- [Written request]:
Write the next part of the PostgreSQL monitoring guide below, starting right after its last line.

- [Source]:

4. Slow queries from pg_stat_statements

SELECT
  round(total_exec_time::numeric, 0) AS total_ms,
  calls,
  round(mean_exec_time::numeric, 2) AS mean_ms,
  rows,
  query
FROM pg_stat_statements
ORDER BY total_exec_time DESC
LIMIT 20;

The top 20 queries by cumulative time. The fix order is usually:

  • High total_ms and high calls — query is called often and adds up. Indexes, query rewrites, or caching.
  • High total_ms and low calls — one bad query. Possibly missing index, possibly bad plan, possibly a query that should not exist.
  • High mean_ms — slow per-call. Look for missing indexes or plan regressions.

5. Replication health

SELECT
  application_name,
  state,
  pg_wal_lsn_diff(pg_current_wal_lsn(), replay_lsn) AS replay_behind
FROM pg_stat_replication;

If any replica is behind by more than a few seconds in normal operation, something is wrong. Likely a heavy job on the primary saturating WAL transfer, or a slow replica.

6. Autovacuum and bloat

SELECT
  schemaname,
  relname,
  n_live_tup,
  n_dead_tup,
  round(100.0 * n_dead_tup / NULLIF(n_live_tup + n_dead_tup, 0), 1) AS dead_pct,
  last_autovacuum,
  last_analyze
FROM pg_stat_user_tables
WHERE n_live_tup > 1000
ORDER BY n_dead_tup DESC
LIMIT 20;

Look for:

  • dead_pct over 30% on tables you care about — vacuum is not keeping up.
  • last_autovacuum more than a few days ago on busy tables — autovacuum may be tuned too conservatively.

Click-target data

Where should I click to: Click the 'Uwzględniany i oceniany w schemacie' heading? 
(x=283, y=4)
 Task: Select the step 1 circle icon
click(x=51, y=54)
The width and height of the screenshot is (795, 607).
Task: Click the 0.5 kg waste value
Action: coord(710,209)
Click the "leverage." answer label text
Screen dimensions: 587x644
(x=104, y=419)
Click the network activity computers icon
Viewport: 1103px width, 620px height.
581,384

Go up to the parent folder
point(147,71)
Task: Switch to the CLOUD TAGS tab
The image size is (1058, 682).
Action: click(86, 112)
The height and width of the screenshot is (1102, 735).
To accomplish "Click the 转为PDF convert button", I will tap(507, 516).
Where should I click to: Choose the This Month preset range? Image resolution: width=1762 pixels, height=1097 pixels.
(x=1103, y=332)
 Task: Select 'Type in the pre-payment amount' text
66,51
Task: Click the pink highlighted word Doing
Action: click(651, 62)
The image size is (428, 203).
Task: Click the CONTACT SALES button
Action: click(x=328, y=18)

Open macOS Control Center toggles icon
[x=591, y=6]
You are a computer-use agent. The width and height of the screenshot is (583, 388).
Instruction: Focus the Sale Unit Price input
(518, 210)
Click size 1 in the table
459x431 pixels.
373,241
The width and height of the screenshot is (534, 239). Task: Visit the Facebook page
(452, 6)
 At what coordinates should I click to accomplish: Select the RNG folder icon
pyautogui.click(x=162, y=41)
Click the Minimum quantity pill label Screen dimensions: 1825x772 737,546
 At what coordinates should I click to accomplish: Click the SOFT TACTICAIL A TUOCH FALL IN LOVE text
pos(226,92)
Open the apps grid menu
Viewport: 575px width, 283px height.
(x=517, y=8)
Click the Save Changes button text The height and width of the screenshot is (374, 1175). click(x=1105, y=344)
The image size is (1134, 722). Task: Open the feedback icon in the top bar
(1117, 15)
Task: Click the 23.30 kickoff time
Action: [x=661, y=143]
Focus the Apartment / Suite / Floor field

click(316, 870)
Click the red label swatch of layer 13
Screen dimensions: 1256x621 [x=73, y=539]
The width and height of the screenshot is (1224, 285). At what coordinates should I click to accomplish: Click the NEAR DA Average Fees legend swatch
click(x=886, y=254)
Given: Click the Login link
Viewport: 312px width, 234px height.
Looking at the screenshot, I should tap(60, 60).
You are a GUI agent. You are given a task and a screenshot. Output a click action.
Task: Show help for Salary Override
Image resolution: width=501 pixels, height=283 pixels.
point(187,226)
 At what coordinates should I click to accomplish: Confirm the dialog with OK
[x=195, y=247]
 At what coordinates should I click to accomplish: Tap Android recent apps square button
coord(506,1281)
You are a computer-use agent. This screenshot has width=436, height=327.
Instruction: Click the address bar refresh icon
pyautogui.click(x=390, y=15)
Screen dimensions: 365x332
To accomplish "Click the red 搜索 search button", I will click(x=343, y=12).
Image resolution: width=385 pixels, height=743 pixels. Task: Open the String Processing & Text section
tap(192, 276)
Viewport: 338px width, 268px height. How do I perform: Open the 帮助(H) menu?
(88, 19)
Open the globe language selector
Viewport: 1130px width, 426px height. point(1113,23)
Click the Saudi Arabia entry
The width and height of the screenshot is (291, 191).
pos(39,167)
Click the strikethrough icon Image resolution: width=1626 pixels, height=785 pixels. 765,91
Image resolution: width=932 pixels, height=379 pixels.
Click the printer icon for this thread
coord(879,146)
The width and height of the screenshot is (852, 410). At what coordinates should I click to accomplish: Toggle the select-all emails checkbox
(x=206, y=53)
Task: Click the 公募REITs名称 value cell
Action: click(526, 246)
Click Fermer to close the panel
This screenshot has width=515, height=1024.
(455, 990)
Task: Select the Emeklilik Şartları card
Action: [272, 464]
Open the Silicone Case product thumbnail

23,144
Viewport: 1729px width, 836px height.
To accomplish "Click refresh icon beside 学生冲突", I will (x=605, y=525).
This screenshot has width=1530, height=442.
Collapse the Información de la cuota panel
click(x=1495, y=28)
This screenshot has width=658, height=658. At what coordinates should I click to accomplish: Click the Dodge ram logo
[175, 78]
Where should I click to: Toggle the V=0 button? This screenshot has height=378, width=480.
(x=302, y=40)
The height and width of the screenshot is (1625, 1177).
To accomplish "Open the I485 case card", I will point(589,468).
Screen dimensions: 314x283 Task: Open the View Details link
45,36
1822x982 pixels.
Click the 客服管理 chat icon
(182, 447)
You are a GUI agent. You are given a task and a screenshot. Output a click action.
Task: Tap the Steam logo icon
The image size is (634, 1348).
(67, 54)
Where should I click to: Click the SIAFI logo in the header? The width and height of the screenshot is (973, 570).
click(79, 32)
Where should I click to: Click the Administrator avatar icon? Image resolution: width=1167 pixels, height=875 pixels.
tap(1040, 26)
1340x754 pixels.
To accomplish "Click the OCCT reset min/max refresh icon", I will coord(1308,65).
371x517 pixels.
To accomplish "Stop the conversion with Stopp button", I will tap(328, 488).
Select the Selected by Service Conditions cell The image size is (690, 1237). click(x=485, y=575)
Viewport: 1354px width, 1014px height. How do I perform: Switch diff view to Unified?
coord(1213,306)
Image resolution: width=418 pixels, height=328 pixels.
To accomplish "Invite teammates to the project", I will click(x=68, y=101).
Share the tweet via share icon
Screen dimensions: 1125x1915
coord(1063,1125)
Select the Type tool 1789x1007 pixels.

- [Exercise result]:
  • last_analyze very stale — query plans may be working with bad statistics.

What I do with the results

After running these six in 90 seconds, I usually have one of three answers:

  1. The database is fine. Connections normal, no slow queries, no lock waits, replication green, autovacuum healthy. The problem is in the application or the network. The conversation moves out of database land.

  2. The database has a clear problem. A single long-running query, a stuck transaction, a runaway connection count, a vacuum-starved table. We have a target.

  3. The database is sick in a vague way. Everything is slightly elevated. This is the actual hard case — usually it means either the underlying hardware is constrained, or the workload has shifted faster than the database can absorb. The next step is sustained monitoring and a tuning plan, not a quick fix.

The value of the sweep is that it converts the vague "database is slow" into one of these three answers. From there, the path forward is concrete.